The ways to push away from videogame feel is to provide a truly interactive, open and real experience, as videogames often have limiters and rules that can't be reasoned with or altered easily like a GM can. A puzzle might have multiple clever solutions, but a video game might only accept one or two of them where a GM might accept any of them or more, or surprise you with new elements.

TL;DR: all TTRPG's will feel like vidya if your DM is strict/by the book/inflexible and even shitty combat systems like D&D4 can feel like magical immersive experiences with a good group.

>People complain that DnD4e was too much like a video game. However, what if the issue was that it was too much like a roleplaying game? 4e should never have been the 4th edition of Dungeons and Dragons, but it's own product entirely. It could have kept the DnD name, but just been a side product instead.

How did it have any less 'Roleplaying game' than any other edition?

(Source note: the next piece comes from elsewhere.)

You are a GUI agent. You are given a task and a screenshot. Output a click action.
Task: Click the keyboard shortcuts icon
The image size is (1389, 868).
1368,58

It would have been even less successful, since it wouldn't have the draw of being a mainline D&D, with the marketing machine of WotC behind it.

True, it wouldn't have "alienated" previous audiences, but that's because it wouldn't have had a previous audience to alienate.

It'd have also been a less complete product, and it would have ensured that 5e is even more 3.5 "inspired" than it is.

4e is fine as it is, and if anything, it should have butchered more sacred cows. Every time it did, the game turned out better for it.

It didn't, people just couldn't wrap their heads around it and focused soley on the combat , also the adventure books weren't that good

>So, if that was how it was released, just as some kind of side game like "Dungeons and Dragons: Tactics" would you enjoy the mechanics of 4th edition more?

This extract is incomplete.